DATA FOR THE TASK -
■ ■ ■ ■ ■
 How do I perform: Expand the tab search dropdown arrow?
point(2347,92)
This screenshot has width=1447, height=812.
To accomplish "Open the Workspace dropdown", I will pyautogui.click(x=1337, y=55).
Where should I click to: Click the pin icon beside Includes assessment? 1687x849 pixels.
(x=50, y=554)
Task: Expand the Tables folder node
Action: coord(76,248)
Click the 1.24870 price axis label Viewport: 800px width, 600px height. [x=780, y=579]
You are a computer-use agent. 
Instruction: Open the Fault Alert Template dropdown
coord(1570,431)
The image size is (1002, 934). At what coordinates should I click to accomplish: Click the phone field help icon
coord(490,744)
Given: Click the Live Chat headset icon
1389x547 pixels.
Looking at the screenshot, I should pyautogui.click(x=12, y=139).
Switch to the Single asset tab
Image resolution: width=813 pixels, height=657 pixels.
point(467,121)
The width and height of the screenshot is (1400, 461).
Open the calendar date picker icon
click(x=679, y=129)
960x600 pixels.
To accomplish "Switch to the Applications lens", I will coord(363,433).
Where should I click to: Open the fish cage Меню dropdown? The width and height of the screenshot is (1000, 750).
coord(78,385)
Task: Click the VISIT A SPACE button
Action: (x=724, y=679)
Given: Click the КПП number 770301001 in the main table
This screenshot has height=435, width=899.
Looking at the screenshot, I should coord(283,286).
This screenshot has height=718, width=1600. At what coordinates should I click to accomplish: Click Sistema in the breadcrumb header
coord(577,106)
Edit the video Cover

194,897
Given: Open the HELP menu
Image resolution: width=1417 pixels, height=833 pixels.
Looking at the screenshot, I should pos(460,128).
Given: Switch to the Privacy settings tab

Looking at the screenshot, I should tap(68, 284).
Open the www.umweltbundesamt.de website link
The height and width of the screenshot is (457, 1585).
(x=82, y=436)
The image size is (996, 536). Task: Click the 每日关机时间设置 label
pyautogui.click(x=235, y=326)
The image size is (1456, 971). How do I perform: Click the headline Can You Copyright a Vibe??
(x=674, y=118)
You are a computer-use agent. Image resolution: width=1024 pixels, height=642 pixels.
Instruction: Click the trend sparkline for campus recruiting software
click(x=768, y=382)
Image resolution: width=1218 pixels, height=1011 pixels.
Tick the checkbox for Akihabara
■ ■ ■ ■ ■
Copy every item above again, swapping "dropdown" for "drop-down" wherever it appears and changing nothing else.

 How do I perform: Expand the tab search drop-down arrow?
point(2347,92)
This screenshot has width=1447, height=812.
To accomplish "Open the Workspace drop-down", I will pyautogui.click(x=1337, y=55).
Where should I click to: Click the pin icon beside Includes assessment? 1687x849 pixels.
(x=50, y=554)
Task: Expand the Tables folder node
Action: coord(76,248)
Click the 1.24870 price axis label Viewport: 800px width, 600px height. [x=780, y=579]
You are a computer-use agent. 
Instruction: Open the Fault Alert Template drop-down
coord(1570,431)
The image size is (1002, 934). At what coordinates should I click to accomplish: Click the phone field help icon
coord(490,744)
Given: Click the Live Chat headset icon
1389x547 pixels.
Looking at the screenshot, I should pyautogui.click(x=12, y=139).
Switch to the Single asset tab
Image resolution: width=813 pixels, height=657 pixels.
point(467,121)
The width and height of the screenshot is (1400, 461).
Open the calendar date picker icon
click(x=679, y=129)
960x600 pixels.
To accomplish "Switch to the Applications lens", I will coord(363,433).
Where should I click to: Open the fish cage Меню drop-down? The width and height of the screenshot is (1000, 750).
coord(78,385)
Task: Click the VISIT A SPACE button
Action: (x=724, y=679)
Given: Click the КПП number 770301001 in the main table
This screenshot has height=435, width=899.
Looking at the screenshot, I should coord(283,286).
This screenshot has height=718, width=1600. At what coordinates should I click to accomplish: Click Sistema in the breadcrumb header
coord(577,106)
Edit the video Cover

194,897
Given: Open the HELP menu
Image resolution: width=1417 pixels, height=833 pixels.
Looking at the screenshot, I should pos(460,128).
Given: Switch to the Privacy settings tab

Looking at the screenshot, I should tap(68, 284).
Open the www.umweltbundesamt.de website link
The height and width of the screenshot is (457, 1585).
(x=82, y=436)
The image size is (996, 536). Task: Click the 每日关机时间设置 label
pyautogui.click(x=235, y=326)
The image size is (1456, 971). How do I perform: Click the headline Can You Copyright a Vibe??
(x=674, y=118)
You are a computer-use agent. Image resolution: width=1024 pixels, height=642 pixels.
Instruction: Click the trend sparkline for campus recruiting software
click(x=768, y=382)
Image resolution: width=1218 pixels, height=1011 pixels.
Tick the checkbox for Akihabara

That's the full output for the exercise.